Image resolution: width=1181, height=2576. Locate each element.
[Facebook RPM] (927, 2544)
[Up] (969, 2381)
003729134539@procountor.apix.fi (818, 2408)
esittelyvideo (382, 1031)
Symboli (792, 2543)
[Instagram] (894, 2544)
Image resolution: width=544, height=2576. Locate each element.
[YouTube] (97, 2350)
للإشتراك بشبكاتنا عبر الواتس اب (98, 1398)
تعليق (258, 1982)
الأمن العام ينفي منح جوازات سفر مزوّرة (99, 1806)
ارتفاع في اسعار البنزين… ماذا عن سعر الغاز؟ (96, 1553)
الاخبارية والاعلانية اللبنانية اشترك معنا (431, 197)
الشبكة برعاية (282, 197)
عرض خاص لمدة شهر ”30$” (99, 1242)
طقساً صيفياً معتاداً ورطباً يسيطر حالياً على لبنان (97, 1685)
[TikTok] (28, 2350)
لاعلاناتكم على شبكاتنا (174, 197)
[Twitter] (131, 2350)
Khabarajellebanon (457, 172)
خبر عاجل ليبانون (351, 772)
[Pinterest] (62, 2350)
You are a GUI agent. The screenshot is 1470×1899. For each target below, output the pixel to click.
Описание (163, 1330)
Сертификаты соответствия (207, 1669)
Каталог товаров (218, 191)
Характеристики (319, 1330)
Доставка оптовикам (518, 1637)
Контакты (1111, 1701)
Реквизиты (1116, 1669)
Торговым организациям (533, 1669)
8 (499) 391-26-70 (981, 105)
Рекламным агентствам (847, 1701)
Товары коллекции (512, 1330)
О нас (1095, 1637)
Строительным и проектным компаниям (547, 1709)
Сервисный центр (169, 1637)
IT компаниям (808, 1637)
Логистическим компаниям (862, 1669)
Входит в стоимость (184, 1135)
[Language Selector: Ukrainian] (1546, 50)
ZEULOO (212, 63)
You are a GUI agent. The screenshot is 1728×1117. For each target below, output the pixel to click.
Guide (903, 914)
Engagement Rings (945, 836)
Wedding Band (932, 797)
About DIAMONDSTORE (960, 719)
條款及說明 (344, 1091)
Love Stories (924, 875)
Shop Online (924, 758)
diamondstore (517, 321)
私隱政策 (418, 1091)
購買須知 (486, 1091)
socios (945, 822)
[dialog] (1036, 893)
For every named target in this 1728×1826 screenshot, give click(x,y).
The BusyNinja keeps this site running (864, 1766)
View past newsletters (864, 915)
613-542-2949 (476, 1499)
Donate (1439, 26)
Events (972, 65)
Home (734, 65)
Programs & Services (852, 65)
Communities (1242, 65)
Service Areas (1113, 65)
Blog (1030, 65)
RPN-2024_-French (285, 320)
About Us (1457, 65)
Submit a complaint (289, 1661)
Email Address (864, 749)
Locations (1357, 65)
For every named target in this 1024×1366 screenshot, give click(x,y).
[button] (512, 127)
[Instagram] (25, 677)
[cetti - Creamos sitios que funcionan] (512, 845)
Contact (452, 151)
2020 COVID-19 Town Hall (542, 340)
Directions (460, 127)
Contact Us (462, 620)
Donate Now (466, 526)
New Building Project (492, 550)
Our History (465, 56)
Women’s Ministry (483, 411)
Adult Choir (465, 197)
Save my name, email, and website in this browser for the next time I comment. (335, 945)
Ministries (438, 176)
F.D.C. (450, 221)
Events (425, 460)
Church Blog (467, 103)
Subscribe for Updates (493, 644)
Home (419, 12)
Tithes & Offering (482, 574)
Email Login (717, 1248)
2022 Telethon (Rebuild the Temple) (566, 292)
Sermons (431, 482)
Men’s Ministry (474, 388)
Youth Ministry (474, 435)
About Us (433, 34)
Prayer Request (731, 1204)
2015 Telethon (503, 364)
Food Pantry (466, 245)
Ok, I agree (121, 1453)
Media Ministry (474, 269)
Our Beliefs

■ **TASK PROMPT**:
Whatever the entries above contain, reproduce all of them exactly.

■ **OUTPUT**:
Image resolution: width=1181, height=2576. Locate each element.
[Facebook RPM] (927, 2544)
[Up] (969, 2381)
003729134539@procountor.apix.fi (818, 2408)
esittelyvideo (382, 1031)
Symboli (792, 2543)
[Instagram] (894, 2544)
Image resolution: width=544, height=2576. Locate each element.
[YouTube] (97, 2350)
للإشتراك بشبكاتنا عبر الواتس اب (98, 1398)
تعليق (258, 1982)
الأمن العام ينفي منح جوازات سفر مزوّرة (99, 1806)
ارتفاع في اسعار البنزين… ماذا عن سعر الغاز؟ (96, 1553)
الاخبارية والاعلانية اللبنانية اشترك معنا (431, 197)
الشبكة برعاية (282, 197)
عرض خاص لمدة شهر ”30$” (99, 1242)
طقساً صيفياً معتاداً ورطباً يسيطر حالياً على لبنان (97, 1685)
[TikTok] (28, 2350)
لاعلاناتكم على شبكاتنا (174, 197)
[Twitter] (131, 2350)
Khabarajellebanon (457, 172)
خبر عاجل ليبانون (351, 772)
[Pinterest] (62, 2350)
You are a GUI agent. The screenshot is 1470×1899. For each target below, output the pixel to click.
Описание (163, 1330)
Сертификаты соответствия (207, 1669)
Каталог товаров (218, 191)
Характеристики (319, 1330)
Доставка оптовикам (518, 1637)
Контакты (1111, 1701)
Реквизиты (1116, 1669)
Торговым организациям (533, 1669)
8 (499) 391-26-70 (981, 105)
Рекламным агентствам (847, 1701)
Товары коллекции (512, 1330)
О нас (1095, 1637)
Строительным и проектным компаниям (547, 1709)
Сервисный центр (169, 1637)
IT компаниям (808, 1637)
Логистическим компаниям (862, 1669)
Входит в стоимость (184, 1135)
[Language Selector: Ukrainian] (1546, 50)
ZEULOO (212, 63)
You are a GUI agent. The screenshot is 1728×1117. For each target below, output the pixel to click.
Guide (903, 914)
Engagement Rings (945, 836)
Wedding Band (932, 797)
About DIAMONDSTORE (960, 719)
條款及說明 (344, 1091)
Love Stories (924, 875)
Shop Online (924, 758)
diamondstore (517, 321)
私隱政策 (418, 1091)
購買須知 (486, 1091)
socios (945, 822)
[dialog] (1036, 893)
For every named target in this 1728×1826 screenshot, give click(x,y).
The BusyNinja keeps this site running (864, 1766)
View past newsletters (864, 915)
613-542-2949 (476, 1499)
Donate (1439, 26)
Events (972, 65)
Home (734, 65)
Programs & Services (852, 65)
Communities (1242, 65)
Service Areas (1113, 65)
Blog (1030, 65)
RPN-2024_-French (285, 320)
About Us (1457, 65)
Submit a complaint (289, 1661)
Email Address (864, 749)
Locations (1357, 65)
For every named target in this 1024×1366 screenshot, give click(x,y).
[button] (512, 127)
[Instagram] (25, 677)
[cetti - Creamos sitios que funcionan] (512, 845)
Contact (452, 151)
2020 COVID-19 Town Hall (542, 340)
Directions (460, 127)
Contact Us (462, 620)
Donate Now (466, 526)
New Building Project (492, 550)
Our History (465, 56)
Women’s Ministry (483, 411)
Adult Choir (465, 197)
Save my name, email, and website in this browser for the next time I comment. (335, 945)
Ministries (438, 176)
F.D.C. (450, 221)
Events (425, 460)
Church Blog (467, 103)
Subscribe for Updates (493, 644)
Home (419, 12)
Tithes & Offering (482, 574)
Email Login (717, 1248)
2022 Telethon (Rebuild the Temple) (566, 292)
Sermons (431, 482)
Men’s Ministry (474, 388)
Youth Ministry (474, 435)
About Us (433, 34)
Prayer Request (731, 1204)
2015 Telethon (503, 364)
Food Pantry (466, 245)
Ok, I agree (121, 1453)
Media Ministry (474, 269)
Our Beliefs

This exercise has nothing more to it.